Agile Methodology is a type of project management process, mainly used for software development, where demands and solutions evolve through the collaborative effort of self-organizing and cross-functional teams and their customers. Those methods and processes generally promote a disciplined project management process that encourages frequent inspection and adaptation, a leadership philosophy that encourages teamwork, self-organization and accountability, a set of engineering’s best practices intended to allow for rapid delivery of high-quality software, and a business approach that aligns development with customer needs and company goals.
The four core-values of agile methodology written down in the Agile Manifesto determine the underlying basis for each action while using the method which are
- Individuals and interactions over processes and tools
- Working software over comprehensive documentation
- Customer collaboration over contract negotiation
- Responding to change over following a plan
When looking at this method and applying it to the sales process, it seems like a no-brainer to implement. Focussing on the customer, being fast in adjusting your methods, sharing information across teams and having a transparent view on your current stand and goals seem to be a good approach for a modern sales team. So how can we implement it from the start? I would say by focussing on the individuals (customer) and seeing how they can be addressed (interact) with the value of your solution.
In order to find a company’s value proposition, and clearly explain how a company can truly differentiate itself from competitors, the American author and motivational speaker Simon Sinek invented a well-known method which is commonly used in marketing. He established his model of the Golden Circles after publishing his first book, “Start with Why” in 2009 and describes it in detail in his popular TED talk How great leaders inspire action. The underlying belief of Sinek was: “People don’t buy what you do. They buy why you do it.” The golden circle consists of three subsequent circles named Why, How and What.
People don’t buy what you do. They buy why you do it.

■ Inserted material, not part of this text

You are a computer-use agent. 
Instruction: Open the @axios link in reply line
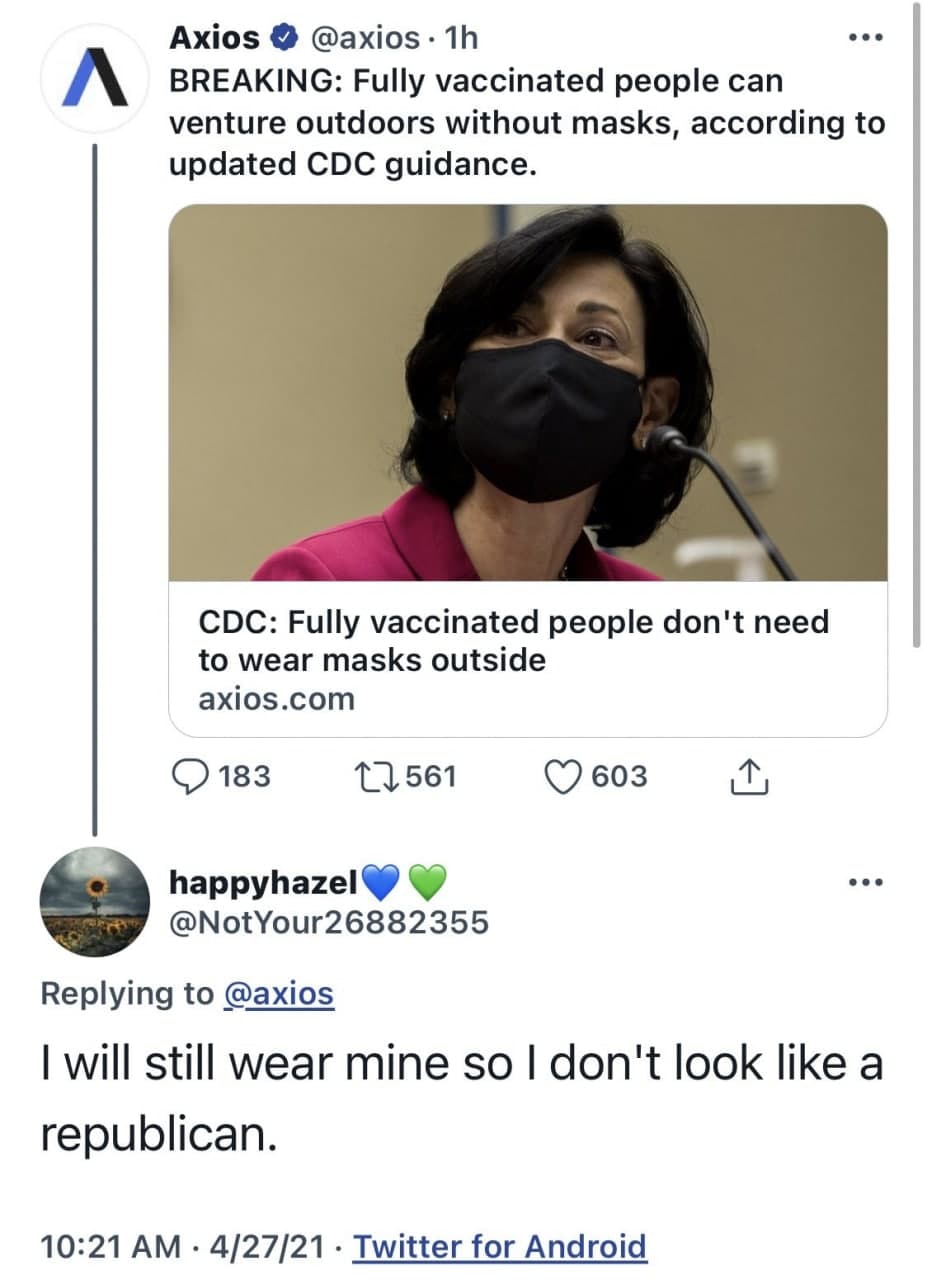click(278, 994)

The center consists of the Why, the core belief and the reason why the business actually exists. It should make you take a step back and thereby allows you to take a sophisticated look at your company. Do you already know your company’s core purpose and the Why (it’s not only to make a profit, that’s for sure)? Why do you get out of bed in the morning? And why should anybody care about your company? The Why also supports the precision and focus of one specific core purpose of the company and prevents the company to offer too many different features as stated in the customer discovery paragraph above.

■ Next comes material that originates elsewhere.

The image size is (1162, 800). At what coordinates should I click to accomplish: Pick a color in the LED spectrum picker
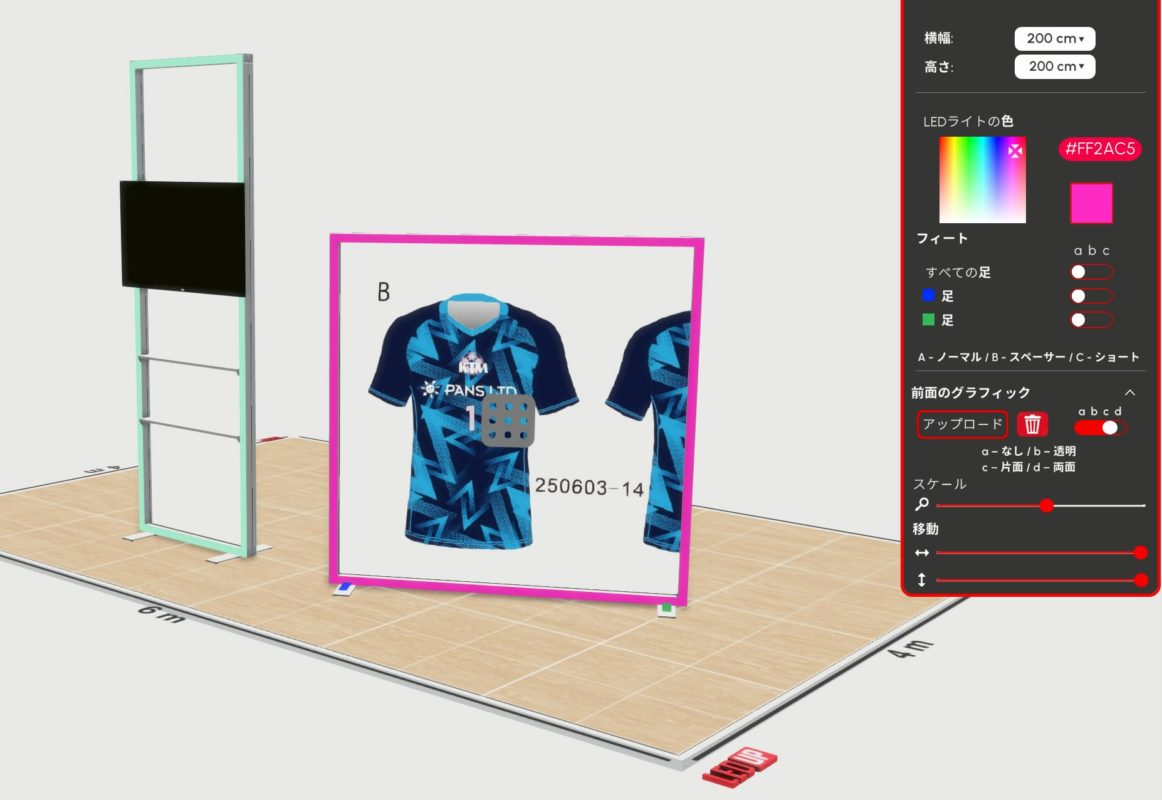coord(982,180)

Even though this step seems to be easy and obvious it should not be neglected when focusing marketing activities on the acquisition of new customers. The Why is the crucial core requirement to come up with a real, focused value proposition that is needed by the customer. Additionally, it lies the essential basis for knowing how to communicate the company’s How and What.
This circle should reflect How the company fulfills the aforementioned core belief. Clearly show your product‘s USP here and why your company is different or even better than others. This is also the step where you define your value proposition (or have done so in the past already) and validate it. Once again: Answer the following core question. What is your value proposition that differentiates you from others?
100% of all organizations and people know What they do. A company defines its product (or service) variety that they offer for sale and communicates facts here. Keep in mind that What-messages communicate only with the neocortex – that rational part of our brain that is not responsible for the decision-making (that includes a buying decision). Therefore that What-circle is the easiest circle to define, but also the least important one when it comes to the communication of your value proposition.
Wrapping up Agile B2B Sales
So to build your own sales story you first need to define your internal values to make it possible to communicate with potential customers. The Golden Circles help you to have a generic mission statement to share with your team and build a generic sales story and marketing material. Keep in mind: Your employees are your first customers. They have to have the USP in their blood as well to function as ambassadors for your vision. In a second step you need to specify this value proposition for your future clients. How these customers can be found and addresses will be defined in the upcoming sales strategy article.